Dem Beklagten ist wohl darin beizupflichten, dass die Rechtsansicht des Berufungsgerichtes, die Vertragsurkunde mache im Hinblick auf die gerichtliche Beglaubigung der Unterschrift vollen Beweis, sodass selbst dann, wenn die sonstigen Beweisergebnisse den Standpunkt des Beklagten unterstützt hätten, eine andere als die aus der Urkunde hervorgehende Parteienabsicht nicht hätte festgestellt werden können, unzutreffend ist. Die vom Berufungsgericht herangezogene Bestimmung des § 294 ZPO besagt nur, dass Privaturkunden, sofern sie von den Ausstellern unterschrieben oder mit ihrem gerichtlich oder notariell beglaubigten Handzeichen versehen sind, vollen Beweis dafür begründen, dass die in ihnen enthaltenen Erklärungen von den Ausstellern herrühren.
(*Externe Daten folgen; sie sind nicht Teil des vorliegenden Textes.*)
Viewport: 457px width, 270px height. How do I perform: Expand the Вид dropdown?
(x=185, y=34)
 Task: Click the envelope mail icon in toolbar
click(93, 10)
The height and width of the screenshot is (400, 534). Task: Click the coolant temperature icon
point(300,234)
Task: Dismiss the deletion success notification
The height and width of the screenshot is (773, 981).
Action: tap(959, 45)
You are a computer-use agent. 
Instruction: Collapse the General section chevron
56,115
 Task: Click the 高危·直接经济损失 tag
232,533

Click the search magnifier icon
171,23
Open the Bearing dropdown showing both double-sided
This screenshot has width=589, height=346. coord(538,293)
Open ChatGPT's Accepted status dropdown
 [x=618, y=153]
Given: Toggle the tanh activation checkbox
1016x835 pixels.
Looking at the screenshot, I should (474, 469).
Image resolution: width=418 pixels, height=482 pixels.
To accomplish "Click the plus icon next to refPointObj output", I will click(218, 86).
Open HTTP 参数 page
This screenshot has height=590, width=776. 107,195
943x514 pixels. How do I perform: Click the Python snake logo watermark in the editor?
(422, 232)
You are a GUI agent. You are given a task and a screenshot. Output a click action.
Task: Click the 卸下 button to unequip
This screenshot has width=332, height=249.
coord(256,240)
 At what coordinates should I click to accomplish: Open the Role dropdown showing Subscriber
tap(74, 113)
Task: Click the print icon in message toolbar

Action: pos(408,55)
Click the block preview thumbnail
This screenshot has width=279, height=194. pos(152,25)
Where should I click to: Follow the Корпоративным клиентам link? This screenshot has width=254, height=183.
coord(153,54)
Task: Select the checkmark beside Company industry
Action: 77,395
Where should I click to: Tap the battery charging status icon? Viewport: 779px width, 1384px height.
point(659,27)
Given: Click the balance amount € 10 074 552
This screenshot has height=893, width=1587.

Dadurch wird der Gegenbeweis gegen die Richtigkeit der beurkundeten Tatsachen nicht ausgeschlossen. Dem Berufungsgericht kann auch nicht darin gefolgt, dass insoweit, als die Vertragsurkunde zur Erforschung der Absicht der Parteien herangezogen wurde, nur eine als rechtliche Beurteilung zu wertende Auslegung der Urkunde vorliege. Der Grundsatz, dass Urkundenauslegung rechtliche Beurteilung sei, gilt nämlich dann nicht, wenn zur Auslegung des Urkundeninhaltes auch sonstige Beweise über die Absicht der Parteien herangezogen werden (E v 25. 3. 1959, EvBl 1959 Nr 184, ua). Im vorliegenden Falle wurden aber darüber, was die Parteien beabsichtigt haben, mehrere Zeugen, darunter auch der Vertragsverfasser Dr. P*****, gehört. Das Berufungsgericht hat sich übrigens selber veranlasst gesehen, das Beweisverfahren durch Vernehmung der Zeugen zu wiederholen und durch Einholung weiterer Beweise zu ergänzen. Die Erforschung der Absicht der Parteien ist daher im vorliegenden Falle nicht eine Frage der rechtlichen Beurteilung, sondern der Beweiswürdigung.
Damit ist aber für den Beklagten nichts gewonnen, weil das Berufungsgericht nicht etwa die sonstigen Beweisergebnisse vernachlässigt, sondern auf Grund der Beweiswiederholung die erforderlichen Feststellungen über die Absicht der Parteien getroffen hat. Die unrichtige Rechtsauffassung des Berufungsgerichtes, dass selbst dann, wenn die übrigen Beweise den Standpunkt des Beklagten gestützt hätten, als Absicht der Parteien nichts anderes hätte festgestellt werden können, als was nach seiner Ansicht schon aus der Vertragsurkunde unmissverständlich hervorgehe, hat daher auf die Entscheidung keinen nachteiligen Einfluss ausgeübt. Mangelhaft soll das Berufungsverfahren deshalb sein, weil nicht auch die beiden Beamten der Finanzbehörde Dr. K***** und Dr. Sch***** über die Absicht der Parteien und die Ansicht des Vertragsverfassers Dr. P***** bei der Vergebührung des Vertrages als Zeugen vernommen wurden. Die Frage, ob einem Zeugen ohne weiteres Glauben geschenkt werden kann oder ob erst Kontrollbeweise durchgeführt werden sollen, gehört aber nach der ständigen Rechtsprechung in das Gebiet der Beweiswürdigung, die im Revisionsverfahren nicht mehr überprüfbar ist (E v 2. 6. 1953, EvBl 1953 Nr 355).
Der Revision war daher der Erfolg zu versagen.
Der Ausspruch über die Kosten des Revisionsverfahrens gründet sich auf §§ 41, 50 ZPO.